I have no research projects, no LoRs, and quite frankly, I am not skilled enough in the subject I would like to pursue research in. I don't even have a concrete idea of what I want to do research in at this point. I came in to university with a fondness for Physics and a dream to conduct research and get into academia (though I was equally excited about being a lecturer, or doing a mix of research and teaching). Then 2020 happened, and I did not/could not study well, and my mental health worsened. Unfortunately, this still rings true as 2023 is about to end. My mental health was bad before 2020 as well, but things just got worse. I wasn't able to study well, I wasn't able to meet deadlines, and professors who took me under their wing for research projects end up leaving me because I was not working and ghosting them. Eventually I ended up essentially not studying Physics at all, even though I wanted to. (Mental illness, etc). I am terrible at the subject, and have no skills as such.
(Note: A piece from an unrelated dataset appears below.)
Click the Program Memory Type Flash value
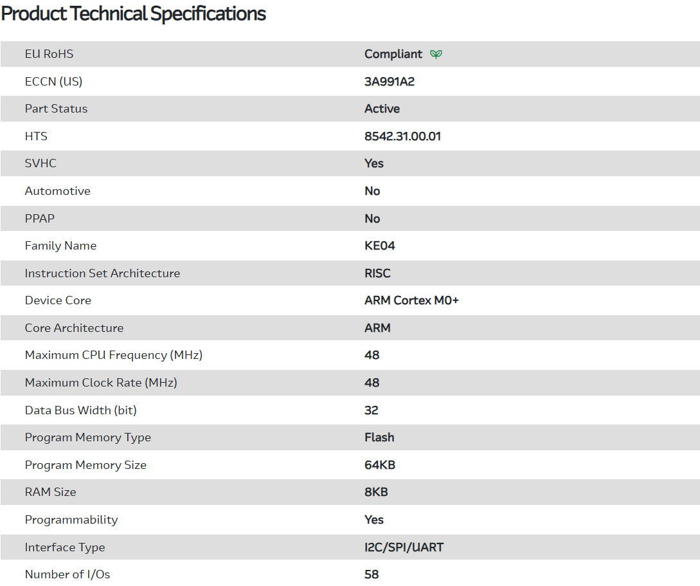Screen dimensions: 700x586 (379, 437)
Today, I have two semesters before I graduate. For the next semester, a professor (senior prof. with administrative posts too, not an active researcher, but a kind human nonetheless.) at my university has agreed to supervise my master's thesis. I will have additional mentorship from one of his grad students working on the same topic. I hope to do good work in the thesis, so that I may get a good LoR from the prof. and also to confirm my interest in the subject and my wish to continue with research (which I assume is still there, it does feel like that). Maybe also publish and in general build a good work relationship for once at university. In the next year, I will also have to prepare for and give PhD/Master's entrance and fellowship exams (some are in Febuary itself), that are in essence like GRE but way more important for PhD admissions in India. I will also be giving the GRE and TOEFL, etc for grad school applications abroad. And prepare some more industry relevant skills for the very likely outcome of me not getting a PhD or second Master's offer anywhere. That is a lot to do, but I hopeful about doing it.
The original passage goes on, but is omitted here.